MS -SMART is a UK based trial originally intended to test Ibudilast, Amiloride and Riluzole in Secondary Progressive MS.
However, the UK missed out because they could not get a drug supply as I guess it was being funnelled into MS-SPRINT in the USA
I first heard about Ibudilast when someone who had been trawling the patent data base brought this to my attention and wanted us to do some EAE work.
I first came across these, because phosphodiesterase 4 inhibitors were reported to block tumor necrosis factor (TNF) and not surprisingly it was reported that they block EAE, because at the time tumour necrosis factor was considered to be bad for MS. However...
Does this ring any alarm bells?
You may know that in contrast to EAE when you block TNF then two MS trials in relapsing MS were stopped because of apparent worsening and it seems that anti-TNF can exacerbate MS. Therefore blocking TNF=bad
Now there a loads of different PDE4 inhibitors, another one was called rolipram.

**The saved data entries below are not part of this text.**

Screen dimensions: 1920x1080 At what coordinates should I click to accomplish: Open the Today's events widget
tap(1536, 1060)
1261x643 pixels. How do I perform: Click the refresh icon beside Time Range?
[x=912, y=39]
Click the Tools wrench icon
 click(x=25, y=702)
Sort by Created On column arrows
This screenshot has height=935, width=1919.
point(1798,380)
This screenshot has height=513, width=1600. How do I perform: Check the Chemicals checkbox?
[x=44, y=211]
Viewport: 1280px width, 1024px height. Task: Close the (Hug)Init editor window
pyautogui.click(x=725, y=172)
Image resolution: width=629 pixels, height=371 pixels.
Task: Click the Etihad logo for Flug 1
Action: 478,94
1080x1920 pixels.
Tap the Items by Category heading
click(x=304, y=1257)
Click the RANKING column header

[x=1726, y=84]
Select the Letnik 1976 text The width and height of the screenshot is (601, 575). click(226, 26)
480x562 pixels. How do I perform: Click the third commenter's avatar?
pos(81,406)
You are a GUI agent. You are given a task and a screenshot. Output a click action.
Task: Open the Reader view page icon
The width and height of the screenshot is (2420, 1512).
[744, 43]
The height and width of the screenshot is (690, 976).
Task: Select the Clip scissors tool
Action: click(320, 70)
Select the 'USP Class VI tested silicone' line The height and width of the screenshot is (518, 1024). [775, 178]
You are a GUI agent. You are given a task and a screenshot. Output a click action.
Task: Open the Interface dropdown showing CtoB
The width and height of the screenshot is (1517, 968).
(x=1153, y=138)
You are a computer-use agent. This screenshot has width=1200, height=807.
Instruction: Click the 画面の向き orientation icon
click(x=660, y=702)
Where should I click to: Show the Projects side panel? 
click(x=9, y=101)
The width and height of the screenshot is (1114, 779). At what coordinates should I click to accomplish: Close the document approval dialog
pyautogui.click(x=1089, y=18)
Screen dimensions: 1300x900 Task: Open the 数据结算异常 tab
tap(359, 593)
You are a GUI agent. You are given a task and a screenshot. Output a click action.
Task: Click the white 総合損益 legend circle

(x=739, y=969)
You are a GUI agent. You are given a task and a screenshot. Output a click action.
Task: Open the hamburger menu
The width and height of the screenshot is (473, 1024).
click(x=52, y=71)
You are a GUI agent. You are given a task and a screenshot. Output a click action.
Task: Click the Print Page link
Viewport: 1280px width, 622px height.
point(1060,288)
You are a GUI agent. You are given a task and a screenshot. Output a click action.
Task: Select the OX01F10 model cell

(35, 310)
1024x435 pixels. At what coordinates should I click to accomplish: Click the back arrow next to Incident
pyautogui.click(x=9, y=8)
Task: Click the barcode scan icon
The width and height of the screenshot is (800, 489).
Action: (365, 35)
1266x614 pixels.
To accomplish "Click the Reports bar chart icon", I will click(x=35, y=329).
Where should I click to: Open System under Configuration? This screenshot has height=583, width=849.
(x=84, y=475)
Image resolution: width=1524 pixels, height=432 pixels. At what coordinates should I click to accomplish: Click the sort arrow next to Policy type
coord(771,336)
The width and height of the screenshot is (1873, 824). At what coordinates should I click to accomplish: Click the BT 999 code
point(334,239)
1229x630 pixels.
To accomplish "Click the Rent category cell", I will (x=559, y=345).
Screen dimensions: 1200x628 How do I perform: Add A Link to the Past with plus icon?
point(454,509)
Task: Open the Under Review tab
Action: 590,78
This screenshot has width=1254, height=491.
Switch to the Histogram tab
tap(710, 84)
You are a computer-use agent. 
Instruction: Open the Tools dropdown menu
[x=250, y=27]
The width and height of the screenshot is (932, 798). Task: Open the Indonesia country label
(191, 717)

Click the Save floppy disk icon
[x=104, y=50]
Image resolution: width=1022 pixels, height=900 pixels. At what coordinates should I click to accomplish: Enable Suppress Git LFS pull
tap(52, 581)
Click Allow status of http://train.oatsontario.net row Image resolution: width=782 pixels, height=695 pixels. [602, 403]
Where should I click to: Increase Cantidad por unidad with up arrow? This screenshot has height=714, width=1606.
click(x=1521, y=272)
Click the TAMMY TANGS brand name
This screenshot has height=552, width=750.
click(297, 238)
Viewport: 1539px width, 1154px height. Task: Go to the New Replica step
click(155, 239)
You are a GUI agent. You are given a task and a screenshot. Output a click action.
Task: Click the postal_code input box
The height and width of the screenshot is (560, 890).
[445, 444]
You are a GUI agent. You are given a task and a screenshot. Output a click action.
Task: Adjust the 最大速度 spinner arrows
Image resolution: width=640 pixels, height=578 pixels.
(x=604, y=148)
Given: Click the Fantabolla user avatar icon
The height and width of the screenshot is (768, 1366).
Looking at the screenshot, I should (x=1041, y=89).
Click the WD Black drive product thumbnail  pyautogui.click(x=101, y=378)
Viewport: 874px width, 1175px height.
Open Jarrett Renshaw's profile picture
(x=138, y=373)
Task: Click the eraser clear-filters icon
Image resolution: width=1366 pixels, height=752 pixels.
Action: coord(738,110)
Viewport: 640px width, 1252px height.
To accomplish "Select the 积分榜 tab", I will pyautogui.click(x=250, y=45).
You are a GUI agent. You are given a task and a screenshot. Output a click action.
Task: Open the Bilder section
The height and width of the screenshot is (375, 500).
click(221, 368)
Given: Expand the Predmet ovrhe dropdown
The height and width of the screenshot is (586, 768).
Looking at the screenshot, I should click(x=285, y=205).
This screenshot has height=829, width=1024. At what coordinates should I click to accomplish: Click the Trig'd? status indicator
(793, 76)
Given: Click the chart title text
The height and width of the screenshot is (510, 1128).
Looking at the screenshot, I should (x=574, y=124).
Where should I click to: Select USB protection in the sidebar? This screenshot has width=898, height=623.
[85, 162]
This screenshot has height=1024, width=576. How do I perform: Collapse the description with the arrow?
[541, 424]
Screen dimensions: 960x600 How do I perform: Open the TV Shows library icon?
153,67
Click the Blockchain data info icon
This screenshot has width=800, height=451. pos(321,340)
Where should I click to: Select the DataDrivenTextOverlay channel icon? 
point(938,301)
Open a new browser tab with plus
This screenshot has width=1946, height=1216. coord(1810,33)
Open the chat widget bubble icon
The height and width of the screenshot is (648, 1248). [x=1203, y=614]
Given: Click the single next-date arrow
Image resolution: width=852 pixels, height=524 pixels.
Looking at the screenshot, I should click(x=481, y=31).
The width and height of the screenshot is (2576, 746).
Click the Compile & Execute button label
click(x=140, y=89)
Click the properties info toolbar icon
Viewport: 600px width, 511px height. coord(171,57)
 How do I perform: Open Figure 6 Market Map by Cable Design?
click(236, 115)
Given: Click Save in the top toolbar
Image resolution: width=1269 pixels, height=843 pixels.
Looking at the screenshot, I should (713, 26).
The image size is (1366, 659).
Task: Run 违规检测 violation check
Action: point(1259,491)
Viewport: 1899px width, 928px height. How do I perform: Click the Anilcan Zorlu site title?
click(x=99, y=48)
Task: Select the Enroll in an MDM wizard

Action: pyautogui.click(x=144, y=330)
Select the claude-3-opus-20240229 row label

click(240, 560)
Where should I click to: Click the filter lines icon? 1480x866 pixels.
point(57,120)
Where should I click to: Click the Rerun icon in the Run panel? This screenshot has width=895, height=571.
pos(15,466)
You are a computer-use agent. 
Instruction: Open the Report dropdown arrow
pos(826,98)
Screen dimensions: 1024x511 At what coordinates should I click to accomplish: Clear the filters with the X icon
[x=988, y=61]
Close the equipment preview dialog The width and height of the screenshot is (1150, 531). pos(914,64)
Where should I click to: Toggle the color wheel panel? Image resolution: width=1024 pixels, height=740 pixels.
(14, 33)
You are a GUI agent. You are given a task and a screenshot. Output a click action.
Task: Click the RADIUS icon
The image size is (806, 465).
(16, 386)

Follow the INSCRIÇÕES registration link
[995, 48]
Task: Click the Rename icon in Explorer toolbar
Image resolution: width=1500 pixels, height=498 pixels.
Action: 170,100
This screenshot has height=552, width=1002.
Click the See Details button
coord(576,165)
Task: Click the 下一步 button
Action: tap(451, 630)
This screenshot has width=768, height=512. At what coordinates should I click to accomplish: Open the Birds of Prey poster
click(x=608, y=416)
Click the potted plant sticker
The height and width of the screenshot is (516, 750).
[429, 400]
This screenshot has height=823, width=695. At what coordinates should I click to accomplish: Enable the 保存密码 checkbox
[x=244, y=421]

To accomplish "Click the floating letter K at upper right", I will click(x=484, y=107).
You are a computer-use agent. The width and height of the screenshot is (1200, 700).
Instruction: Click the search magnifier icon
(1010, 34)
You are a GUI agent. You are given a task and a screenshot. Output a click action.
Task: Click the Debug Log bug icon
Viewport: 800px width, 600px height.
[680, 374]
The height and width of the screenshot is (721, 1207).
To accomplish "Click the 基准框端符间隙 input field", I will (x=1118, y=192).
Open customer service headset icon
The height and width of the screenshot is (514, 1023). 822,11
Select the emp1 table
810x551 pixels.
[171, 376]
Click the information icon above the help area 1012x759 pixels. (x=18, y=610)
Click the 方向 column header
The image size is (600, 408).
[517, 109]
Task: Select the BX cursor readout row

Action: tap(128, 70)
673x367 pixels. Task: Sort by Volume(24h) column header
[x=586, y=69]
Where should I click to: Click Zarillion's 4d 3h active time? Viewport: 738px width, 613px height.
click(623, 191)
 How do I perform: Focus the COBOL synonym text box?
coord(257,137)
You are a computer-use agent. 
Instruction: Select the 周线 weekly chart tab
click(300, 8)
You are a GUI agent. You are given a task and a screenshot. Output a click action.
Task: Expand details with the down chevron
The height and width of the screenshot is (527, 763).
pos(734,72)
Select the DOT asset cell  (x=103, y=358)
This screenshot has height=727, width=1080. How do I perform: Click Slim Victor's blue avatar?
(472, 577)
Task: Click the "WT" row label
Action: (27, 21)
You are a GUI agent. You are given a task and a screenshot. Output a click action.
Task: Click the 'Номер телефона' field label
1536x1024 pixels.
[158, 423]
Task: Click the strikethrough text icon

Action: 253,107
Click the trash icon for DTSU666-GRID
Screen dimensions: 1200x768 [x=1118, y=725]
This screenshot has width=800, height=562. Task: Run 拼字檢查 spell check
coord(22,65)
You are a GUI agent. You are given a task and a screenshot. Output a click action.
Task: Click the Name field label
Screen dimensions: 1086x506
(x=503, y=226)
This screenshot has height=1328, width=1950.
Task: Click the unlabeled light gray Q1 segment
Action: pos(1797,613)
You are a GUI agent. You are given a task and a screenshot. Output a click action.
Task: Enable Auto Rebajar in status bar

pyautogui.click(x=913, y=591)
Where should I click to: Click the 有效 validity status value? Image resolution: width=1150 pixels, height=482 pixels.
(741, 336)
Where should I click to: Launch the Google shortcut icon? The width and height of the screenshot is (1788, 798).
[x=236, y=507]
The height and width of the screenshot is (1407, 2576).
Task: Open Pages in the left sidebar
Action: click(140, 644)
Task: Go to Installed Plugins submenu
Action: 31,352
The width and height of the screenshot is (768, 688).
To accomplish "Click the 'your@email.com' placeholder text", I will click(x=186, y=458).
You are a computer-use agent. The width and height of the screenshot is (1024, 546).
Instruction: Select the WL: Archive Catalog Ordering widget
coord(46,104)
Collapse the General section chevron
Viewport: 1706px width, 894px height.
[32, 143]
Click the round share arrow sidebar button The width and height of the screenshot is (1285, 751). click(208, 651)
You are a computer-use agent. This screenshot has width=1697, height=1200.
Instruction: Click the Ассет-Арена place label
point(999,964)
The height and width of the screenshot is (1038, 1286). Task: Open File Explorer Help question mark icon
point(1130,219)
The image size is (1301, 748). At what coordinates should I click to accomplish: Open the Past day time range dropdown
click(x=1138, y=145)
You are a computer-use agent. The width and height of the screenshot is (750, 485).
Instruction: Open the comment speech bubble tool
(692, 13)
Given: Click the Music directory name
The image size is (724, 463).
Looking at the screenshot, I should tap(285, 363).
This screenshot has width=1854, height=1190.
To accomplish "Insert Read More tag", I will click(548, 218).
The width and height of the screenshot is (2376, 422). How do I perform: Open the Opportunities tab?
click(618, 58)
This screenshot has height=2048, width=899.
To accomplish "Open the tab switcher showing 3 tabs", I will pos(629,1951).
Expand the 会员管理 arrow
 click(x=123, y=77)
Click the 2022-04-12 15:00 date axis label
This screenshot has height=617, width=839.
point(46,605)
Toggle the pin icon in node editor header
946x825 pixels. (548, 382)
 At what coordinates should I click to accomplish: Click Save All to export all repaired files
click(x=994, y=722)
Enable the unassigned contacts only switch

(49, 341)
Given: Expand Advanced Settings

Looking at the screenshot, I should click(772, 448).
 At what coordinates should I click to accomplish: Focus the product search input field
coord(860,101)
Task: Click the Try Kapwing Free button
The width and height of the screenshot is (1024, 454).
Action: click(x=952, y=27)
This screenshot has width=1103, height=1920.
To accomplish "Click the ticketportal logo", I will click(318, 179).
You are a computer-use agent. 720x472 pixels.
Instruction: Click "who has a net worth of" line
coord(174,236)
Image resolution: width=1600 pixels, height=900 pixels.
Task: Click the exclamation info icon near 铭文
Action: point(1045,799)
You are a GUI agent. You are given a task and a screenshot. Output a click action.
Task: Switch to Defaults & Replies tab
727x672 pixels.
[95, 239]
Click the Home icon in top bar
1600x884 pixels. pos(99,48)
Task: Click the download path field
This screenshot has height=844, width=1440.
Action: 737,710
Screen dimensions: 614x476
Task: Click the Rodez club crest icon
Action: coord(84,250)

This too could block EAE if used at high doses and was also reported to block TNF.
However, this could make some symptoms of disease worse in mice, which we reported in 2002 and importantly
Clinical trial in MS was stopped because it was apparently making MS worse.
Now you can say that this is yet another example of EAE failing, but rather than it making EAE worse, or better as was originally shown when TNF=Bad, at doses equivalent to those used in humans, rolipram and ibudilast etc actually did nothing and had no effect on relapsing disease. Showing us that unless we read the animal data properly, we may get the wrong idea.
Thus animals in contrast, what many think actually, predicted what was found with Ibudilast in humans ...in the first clinical trial there no effect on relapsing disease....No worsening Phew.
So maybe not all PDE 4 inhibitors are created equal.
(Were the anti-TNF and rolipram trials flukes?.....the occurence in people with arthritis treated with anti-TNF says there is something in it and also that not everyone treated with anti-TNF gets MS so there is something selective in this.
I suspect TNF= good and TNF=bad also but it is context dependent and timing may be critical is what happens when.
However the ibudilast trial was large and had nearly 300 hundred people in the trial and so if there was a problem you would hope it would have been seen.